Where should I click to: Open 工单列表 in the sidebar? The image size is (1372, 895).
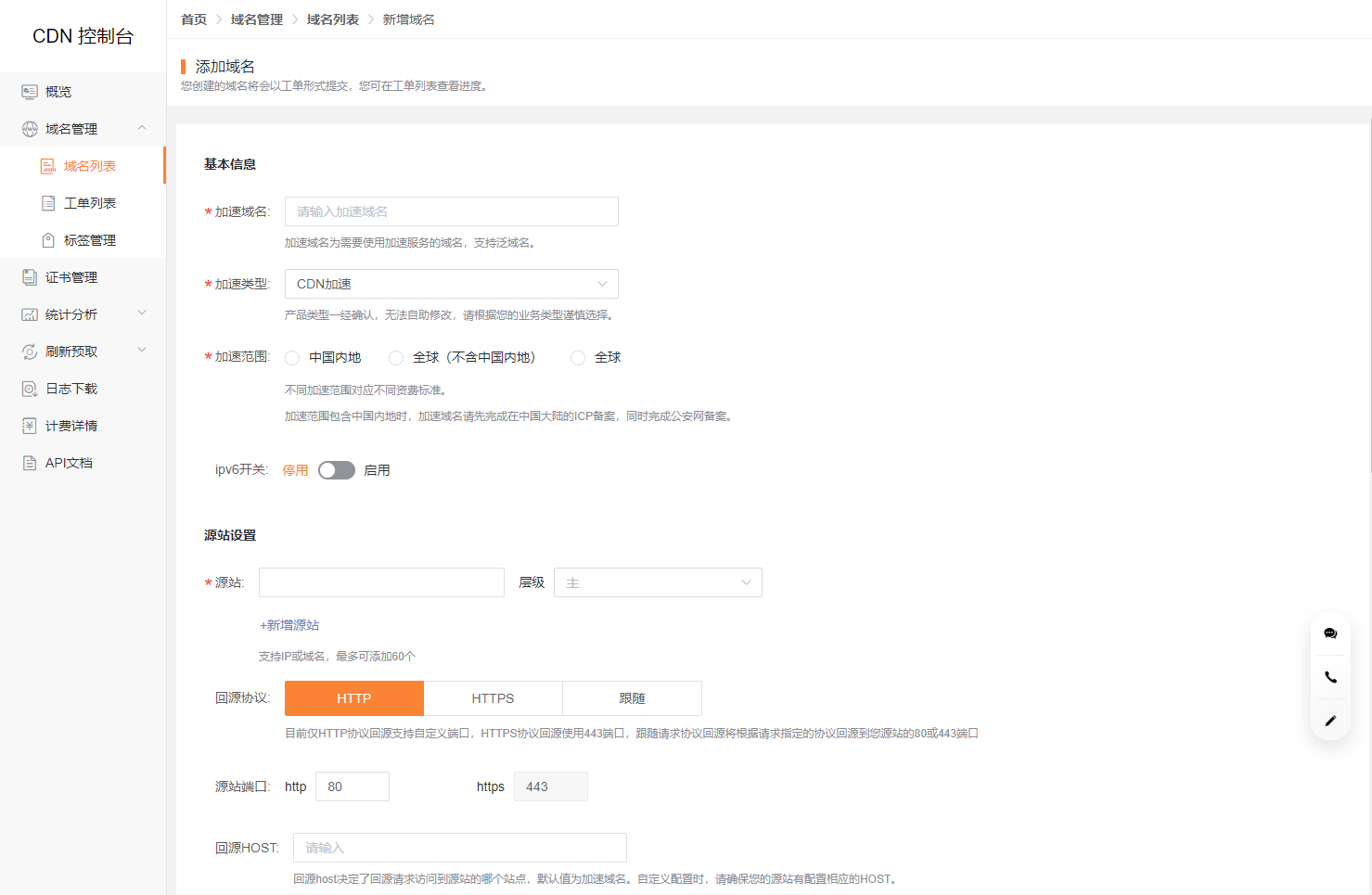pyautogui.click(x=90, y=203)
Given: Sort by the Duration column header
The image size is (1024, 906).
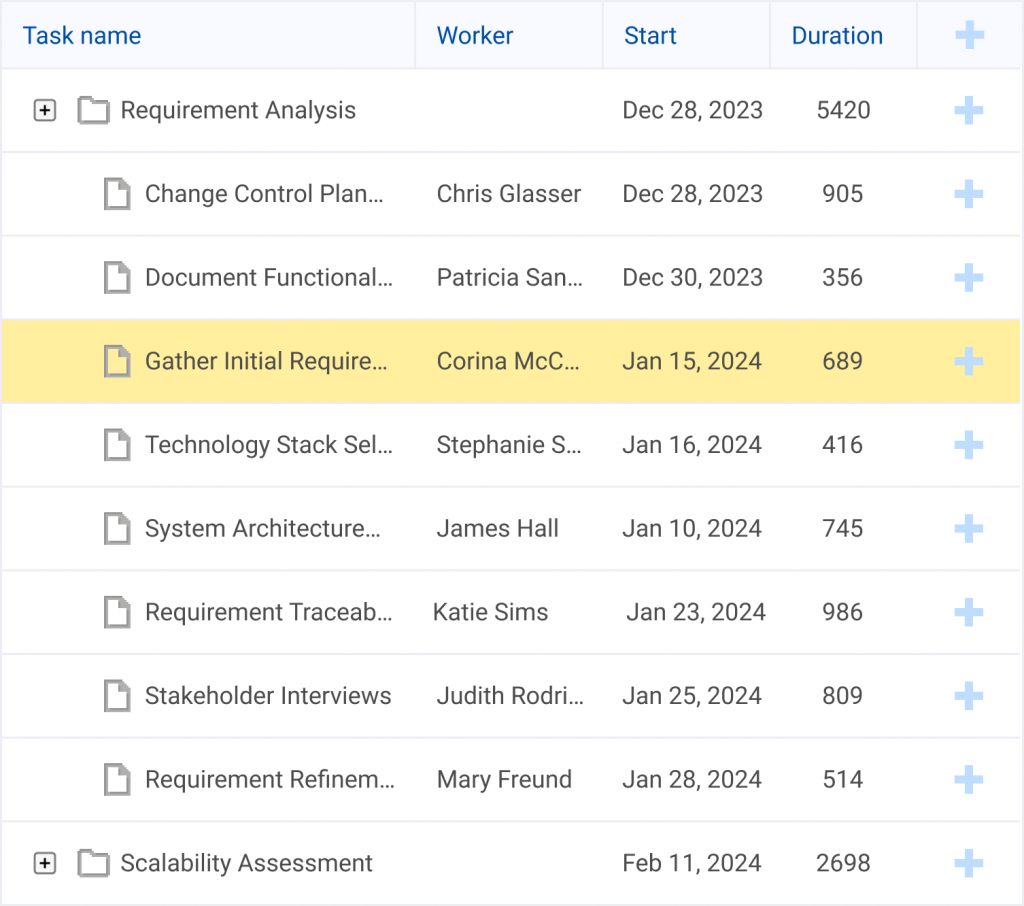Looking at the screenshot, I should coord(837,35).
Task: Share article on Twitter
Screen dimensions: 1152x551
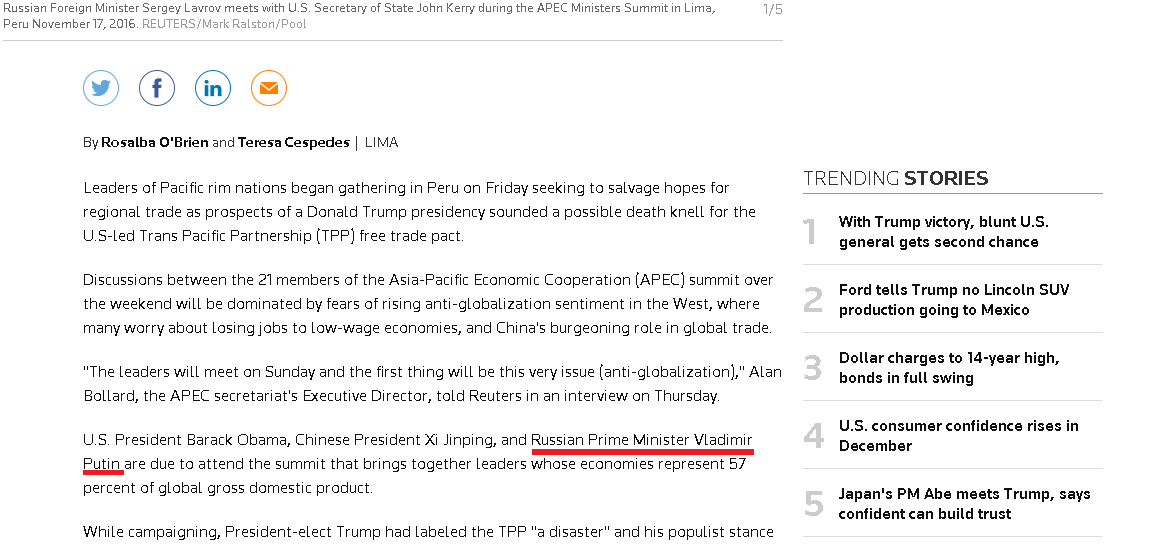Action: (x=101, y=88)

...

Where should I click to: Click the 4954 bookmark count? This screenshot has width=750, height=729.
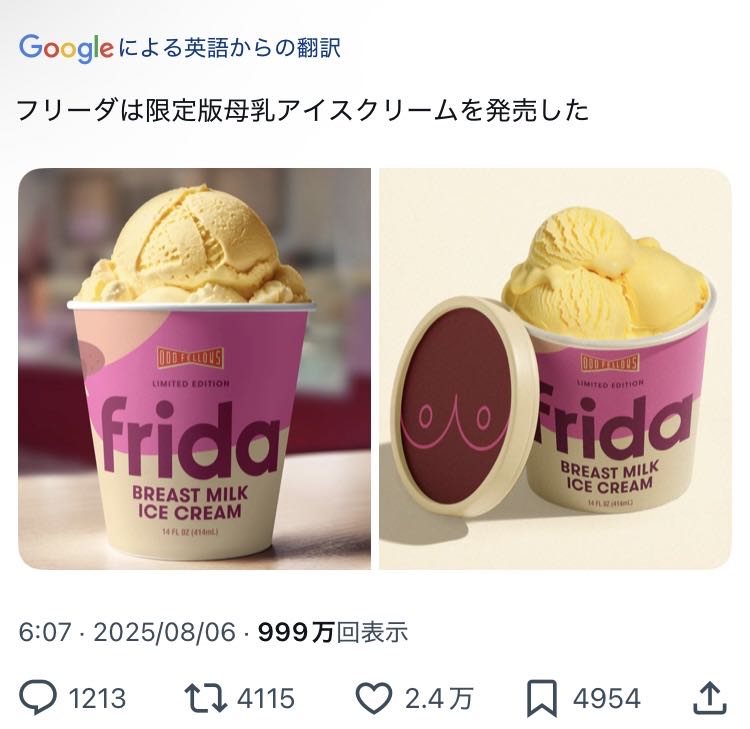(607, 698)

» **Assigned task**:
Quote word for word only the lines above from the one containing "Where should I click to: Open" through the one containing "Task: Share article on Twitter". Pictures stay out of your copy.

» **Your solution**:
Where should I click to: Open 工单列表 in the sidebar? The image size is (1372, 895).
pyautogui.click(x=90, y=203)
Given: Sort by the Duration column header
The image size is (1024, 906).
Looking at the screenshot, I should coord(837,35).
Task: Share article on Twitter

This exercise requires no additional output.